Please restate, word for word, the lines below that begin at the one with "Click the Strained Si Hi-k/Metal Gate label" and end at the one with "This screenshot has width=959, height=539.". Leave out all other lines.
——
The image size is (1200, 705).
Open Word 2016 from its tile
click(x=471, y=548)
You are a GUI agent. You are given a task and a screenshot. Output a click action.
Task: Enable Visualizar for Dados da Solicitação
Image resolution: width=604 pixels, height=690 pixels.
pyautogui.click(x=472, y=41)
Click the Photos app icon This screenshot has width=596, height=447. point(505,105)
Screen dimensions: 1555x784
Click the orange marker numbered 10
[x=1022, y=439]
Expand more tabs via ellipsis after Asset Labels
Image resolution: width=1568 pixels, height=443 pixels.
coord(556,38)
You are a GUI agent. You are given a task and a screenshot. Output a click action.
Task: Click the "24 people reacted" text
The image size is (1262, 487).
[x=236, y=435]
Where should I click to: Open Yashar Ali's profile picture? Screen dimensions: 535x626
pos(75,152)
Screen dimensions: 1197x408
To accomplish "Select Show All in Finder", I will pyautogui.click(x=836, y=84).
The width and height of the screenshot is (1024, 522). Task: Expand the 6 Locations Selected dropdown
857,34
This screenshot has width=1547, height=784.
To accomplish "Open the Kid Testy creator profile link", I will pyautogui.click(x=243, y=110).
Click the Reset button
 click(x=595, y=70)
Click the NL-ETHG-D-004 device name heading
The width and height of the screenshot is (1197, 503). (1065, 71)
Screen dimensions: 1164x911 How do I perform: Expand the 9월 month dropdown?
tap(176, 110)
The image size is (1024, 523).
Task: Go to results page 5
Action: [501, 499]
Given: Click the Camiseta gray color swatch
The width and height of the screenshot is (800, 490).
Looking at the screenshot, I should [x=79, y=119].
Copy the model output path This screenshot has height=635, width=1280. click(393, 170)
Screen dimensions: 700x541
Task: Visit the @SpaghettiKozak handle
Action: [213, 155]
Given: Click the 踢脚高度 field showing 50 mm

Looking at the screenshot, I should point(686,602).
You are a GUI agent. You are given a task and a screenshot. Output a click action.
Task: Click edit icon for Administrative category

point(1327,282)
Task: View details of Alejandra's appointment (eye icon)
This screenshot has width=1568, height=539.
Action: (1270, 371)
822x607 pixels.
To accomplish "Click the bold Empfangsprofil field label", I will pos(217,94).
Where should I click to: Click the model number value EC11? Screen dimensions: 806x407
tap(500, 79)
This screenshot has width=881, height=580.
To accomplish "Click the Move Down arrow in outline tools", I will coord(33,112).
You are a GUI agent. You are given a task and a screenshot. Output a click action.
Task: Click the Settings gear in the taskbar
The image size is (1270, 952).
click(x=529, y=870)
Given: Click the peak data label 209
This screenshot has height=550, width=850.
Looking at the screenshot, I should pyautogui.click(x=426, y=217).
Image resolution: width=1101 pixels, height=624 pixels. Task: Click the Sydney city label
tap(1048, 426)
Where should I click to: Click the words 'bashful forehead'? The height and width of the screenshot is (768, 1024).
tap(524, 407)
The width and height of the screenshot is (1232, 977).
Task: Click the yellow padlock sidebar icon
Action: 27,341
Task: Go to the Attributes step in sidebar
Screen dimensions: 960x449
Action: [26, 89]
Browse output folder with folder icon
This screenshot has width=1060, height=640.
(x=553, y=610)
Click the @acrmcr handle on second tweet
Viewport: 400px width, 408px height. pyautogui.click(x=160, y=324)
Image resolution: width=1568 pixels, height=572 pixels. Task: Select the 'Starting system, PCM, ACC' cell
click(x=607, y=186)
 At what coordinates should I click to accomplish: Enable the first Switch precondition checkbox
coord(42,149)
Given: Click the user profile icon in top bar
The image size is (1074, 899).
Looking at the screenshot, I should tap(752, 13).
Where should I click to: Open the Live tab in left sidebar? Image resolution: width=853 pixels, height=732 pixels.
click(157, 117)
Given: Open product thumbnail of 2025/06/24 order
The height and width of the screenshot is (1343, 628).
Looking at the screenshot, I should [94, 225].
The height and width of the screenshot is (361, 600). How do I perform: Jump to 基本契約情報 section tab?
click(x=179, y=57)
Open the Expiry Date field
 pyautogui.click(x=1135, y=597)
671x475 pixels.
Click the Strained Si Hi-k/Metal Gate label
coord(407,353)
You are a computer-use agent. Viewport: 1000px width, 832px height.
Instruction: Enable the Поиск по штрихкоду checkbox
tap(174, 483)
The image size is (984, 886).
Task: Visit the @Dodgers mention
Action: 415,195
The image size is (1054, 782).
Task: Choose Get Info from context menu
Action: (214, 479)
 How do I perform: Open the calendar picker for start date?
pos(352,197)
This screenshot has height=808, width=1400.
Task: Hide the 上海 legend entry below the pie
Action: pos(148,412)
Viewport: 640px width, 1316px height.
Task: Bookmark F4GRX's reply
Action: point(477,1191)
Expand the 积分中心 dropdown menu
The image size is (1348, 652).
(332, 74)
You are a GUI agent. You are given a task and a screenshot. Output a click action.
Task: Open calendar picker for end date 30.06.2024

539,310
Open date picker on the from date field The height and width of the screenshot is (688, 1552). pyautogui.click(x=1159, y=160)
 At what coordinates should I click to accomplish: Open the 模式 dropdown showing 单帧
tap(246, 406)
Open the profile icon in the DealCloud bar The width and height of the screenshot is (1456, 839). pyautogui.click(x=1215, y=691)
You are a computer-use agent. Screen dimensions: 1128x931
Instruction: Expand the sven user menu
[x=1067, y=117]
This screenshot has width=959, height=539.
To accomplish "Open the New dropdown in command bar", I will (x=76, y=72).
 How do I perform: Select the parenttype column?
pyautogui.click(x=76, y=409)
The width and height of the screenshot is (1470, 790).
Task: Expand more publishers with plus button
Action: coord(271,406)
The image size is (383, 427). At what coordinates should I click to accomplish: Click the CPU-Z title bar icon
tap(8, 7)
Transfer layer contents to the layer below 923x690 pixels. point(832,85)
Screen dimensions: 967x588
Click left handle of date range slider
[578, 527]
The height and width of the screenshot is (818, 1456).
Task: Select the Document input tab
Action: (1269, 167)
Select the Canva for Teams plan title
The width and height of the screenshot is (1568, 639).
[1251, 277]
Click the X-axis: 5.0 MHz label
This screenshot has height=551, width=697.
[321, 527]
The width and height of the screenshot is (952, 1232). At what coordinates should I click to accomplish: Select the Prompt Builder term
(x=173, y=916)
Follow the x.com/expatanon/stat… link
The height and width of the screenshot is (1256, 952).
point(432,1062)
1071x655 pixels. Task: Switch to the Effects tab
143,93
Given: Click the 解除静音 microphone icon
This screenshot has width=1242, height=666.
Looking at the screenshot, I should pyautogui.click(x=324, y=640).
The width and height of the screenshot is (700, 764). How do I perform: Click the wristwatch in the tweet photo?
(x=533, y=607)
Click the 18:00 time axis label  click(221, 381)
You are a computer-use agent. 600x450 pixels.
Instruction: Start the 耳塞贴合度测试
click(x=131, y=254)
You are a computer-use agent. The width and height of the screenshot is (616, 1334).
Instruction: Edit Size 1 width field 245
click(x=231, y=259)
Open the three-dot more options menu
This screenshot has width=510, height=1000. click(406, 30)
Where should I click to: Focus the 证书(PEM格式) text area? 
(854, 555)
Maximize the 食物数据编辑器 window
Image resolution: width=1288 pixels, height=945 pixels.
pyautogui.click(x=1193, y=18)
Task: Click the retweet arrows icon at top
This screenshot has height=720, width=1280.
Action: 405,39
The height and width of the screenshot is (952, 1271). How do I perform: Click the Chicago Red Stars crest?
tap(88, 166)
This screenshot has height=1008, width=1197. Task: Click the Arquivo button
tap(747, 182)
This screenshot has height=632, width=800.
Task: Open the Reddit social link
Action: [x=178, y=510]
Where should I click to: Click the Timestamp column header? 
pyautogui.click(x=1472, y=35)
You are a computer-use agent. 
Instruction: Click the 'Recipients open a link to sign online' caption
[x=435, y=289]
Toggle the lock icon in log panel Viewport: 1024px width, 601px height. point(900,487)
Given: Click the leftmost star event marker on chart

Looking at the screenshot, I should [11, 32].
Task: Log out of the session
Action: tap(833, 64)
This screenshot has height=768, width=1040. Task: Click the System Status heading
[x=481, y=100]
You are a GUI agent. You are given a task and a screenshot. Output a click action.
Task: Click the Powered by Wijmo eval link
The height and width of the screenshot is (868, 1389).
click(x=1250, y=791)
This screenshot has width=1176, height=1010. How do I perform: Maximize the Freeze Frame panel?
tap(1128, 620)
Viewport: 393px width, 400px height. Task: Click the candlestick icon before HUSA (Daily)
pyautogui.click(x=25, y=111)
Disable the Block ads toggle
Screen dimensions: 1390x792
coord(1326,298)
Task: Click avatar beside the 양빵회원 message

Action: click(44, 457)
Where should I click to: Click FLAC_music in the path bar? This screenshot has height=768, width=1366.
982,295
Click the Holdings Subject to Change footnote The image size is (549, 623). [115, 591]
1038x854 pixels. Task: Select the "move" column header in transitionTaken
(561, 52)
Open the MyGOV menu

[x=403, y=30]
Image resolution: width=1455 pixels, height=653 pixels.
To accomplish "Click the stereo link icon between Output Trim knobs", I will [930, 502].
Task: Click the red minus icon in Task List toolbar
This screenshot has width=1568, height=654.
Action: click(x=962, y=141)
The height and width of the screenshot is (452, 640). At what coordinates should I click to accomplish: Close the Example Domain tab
——
◆ Solution for this problem:
Click the Strained Si Hi-k/Metal Gate label
coord(407,353)
You are a computer-use agent. Viewport: 1000px width, 832px height.
Instruction: Enable the Поиск по штрихкоду checkbox
tap(174, 483)
The image size is (984, 886).
Task: Visit the @Dodgers mention
Action: 415,195
The image size is (1054, 782).
Task: Choose Get Info from context menu
Action: (214, 479)
 How do I perform: Open the calendar picker for start date?
pos(352,197)
This screenshot has height=808, width=1400.
Task: Hide the 上海 legend entry below the pie
Action: pos(148,412)
Viewport: 640px width, 1316px height.
Task: Bookmark F4GRX's reply
Action: point(477,1191)
Expand the 积分中心 dropdown menu
The image size is (1348, 652).
(332, 74)
You are a GUI agent. You are given a task and a screenshot. Output a click action.
Task: Open calendar picker for end date 30.06.2024

539,310
Open date picker on the from date field The height and width of the screenshot is (688, 1552). pyautogui.click(x=1159, y=160)
 At what coordinates should I click to accomplish: Open the 模式 dropdown showing 单帧
tap(246, 406)
Open the profile icon in the DealCloud bar The width and height of the screenshot is (1456, 839). pyautogui.click(x=1215, y=691)
You are a computer-use agent. Screen dimensions: 1128x931
Instruction: Expand the sven user menu
[x=1067, y=117]
This screenshot has width=959, height=539.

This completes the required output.